The PRESIDENT. I have the pleasure of introducing to you Professor W. W. Willoughby, who will speak on the Far Eastern settlements of the Conference of Washington. Mr. Willoughby was the legal adviser to the Chinese Republic, 1916-1917.

PRINCIPLES OF INTERNATIONAL LAW AND JUSTICE RAISED BY CHINA AT THE WASHINGTON CONFERENCE

ADDRESS BY W. W. WILLOUGHBY

Professor of Political Science at the Johns Hopkins University

In this paper it will be my purpose neither to plead the justice of China's case as presented at the Washington Conference, nor to deal specifically with the determinations of that Conference. Rather it will be my effort to present certain of the abstract principles of international law and of international right which were advanced by the Chinese Delegation or which were implicit in the propositions presented to the Conference by that delegation, and which, it may be assumed, will continue to be held by the Chinese Government.
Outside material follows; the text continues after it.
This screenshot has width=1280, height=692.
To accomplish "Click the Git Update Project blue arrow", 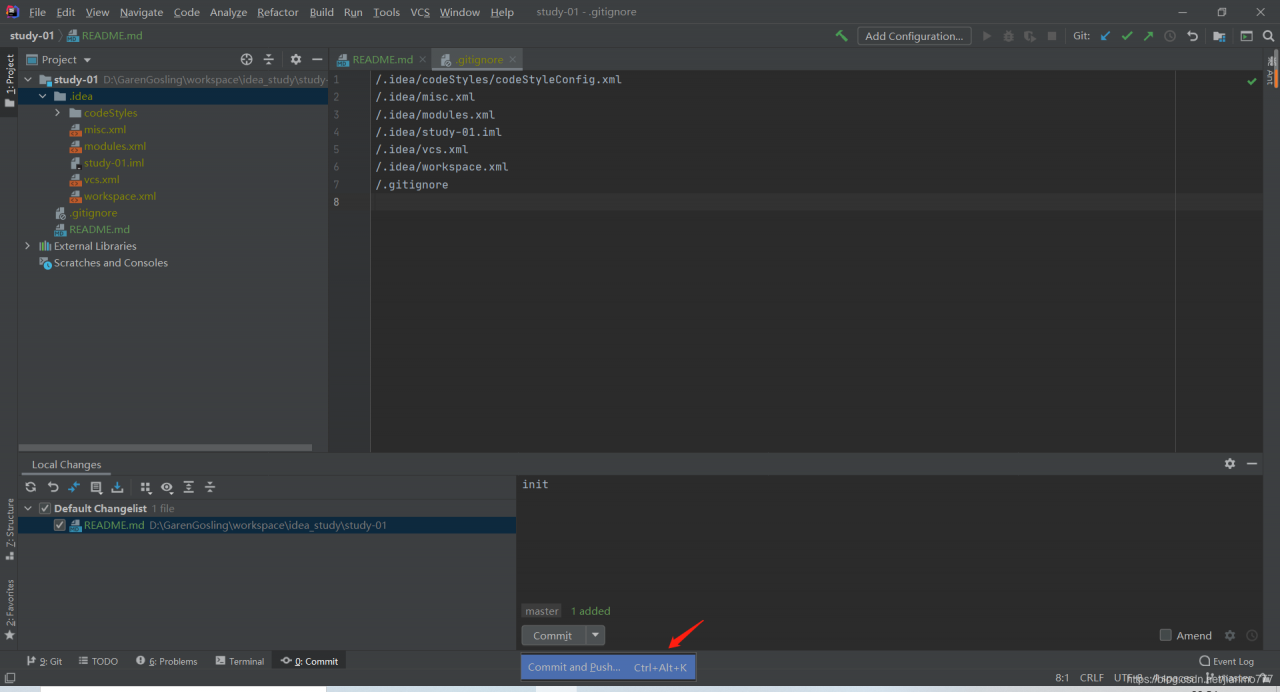I will 1105,36.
The time allotted to this paper will not permit a full discussion

of these principles, but their character and importance can be indicated, and thus, if I do nothing more, I shall be able, I hope, to point out the more significant respects in which the relations of China with the other Powers furnish material for discussion by international lawyers, as well as for consideration by statesmen and by others interested in international politics.

First of all there is the question as to the circumstances under which, or the principles in accordance with which, the validity of existing agreements between sovereign nations may be attacked. This inquiry, it will be remembered, was raised by the Chinese in connection with the Sino-Japanese treaties and agreements of May 25, 1915, which resulted from the so-called TwentyOne Demands which Japan presented to China in January of that year. These treaties and agreements were presented to the Conference with a view to their reconsideration and cancellation.
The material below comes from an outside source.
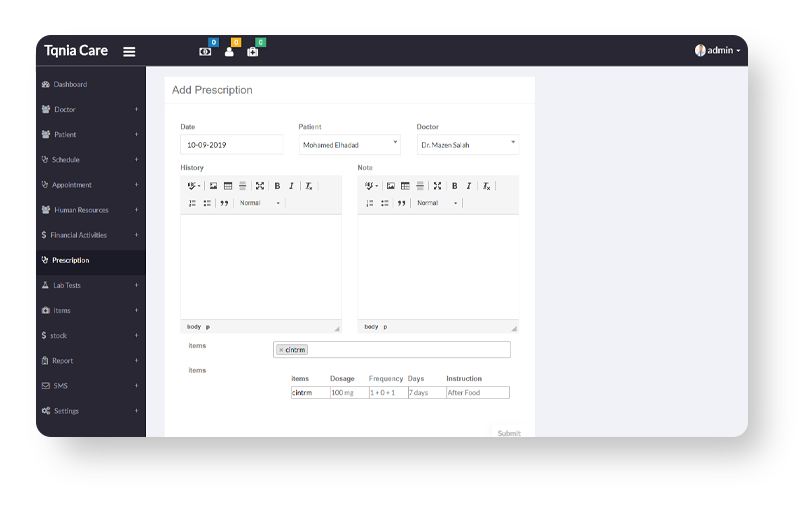Click the Date input field
The height and width of the screenshot is (516, 800).
tap(232, 145)
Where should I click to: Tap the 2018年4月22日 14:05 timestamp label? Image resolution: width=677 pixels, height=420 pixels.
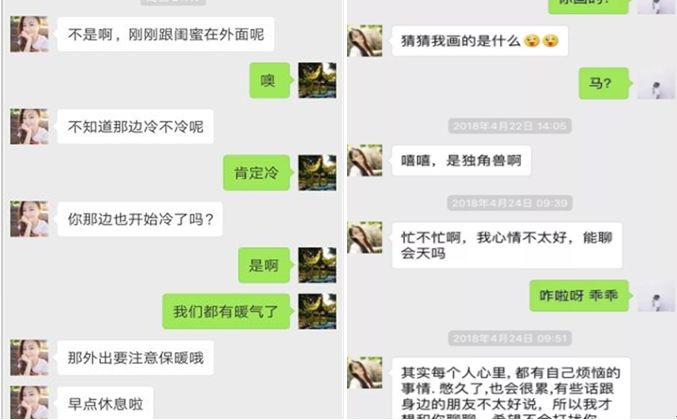coord(509,126)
The circumstances under which these agreements were obtained are well enough known to make it unnecessary to review them here. It is sufficient to say that the demands upon which they were predicated were made at a time when China and Japan were in full friendly relations; that they were not in adjustment of pending controversies; that Japan made no pretense of offering a quid pro quo for the valuable concessions she insisted upon; that the demand for these rights was in violation of engagements which Japan had with the other Powers; that they equally called upon China to enter into undertakings that were in violation of treaties between herself and the other Powers; that they were in serious derogation of China's administrative integrity; and, finally, that China's signature to them was compelled by an ultimatum upon Japan's part which threatened immediate war if it was not given.

In the Conference Japan made no attempt to defend the equitable character of these agreements, but contended herself with asserting that "if it should once be recognized that rights solemnly granted by treaty may be revoked at any time on the ground that they were conceded against the spontaneous will of the grantor, an exceedingly dangerous precedent would be established with far-reaching consequences upon the stability of the existing international relations in Asia, in Europe and everywhere."

The issue was thus gravely joined, though not decided by the Conference, whether, under the circumstances that have been mentioned, international law furnishes any principles in accordance with which a nation, so grievously wronged as China had admittedly been, could herself rightfully correct that wrong, or, in accordance with which other nations might rightfully take remedial action. It must be confessed that, if such international principles do not exist there is a want that must be supplied before international jurisprudence can claim to furnish an adequate set of doctrines or a procedure in accordance with which the essential rights of the members of the society of nations may be recognized and applied. The proposition advanced by China thus raised a question which is well worthy of careful consideration by such a body as the American Society of International Law.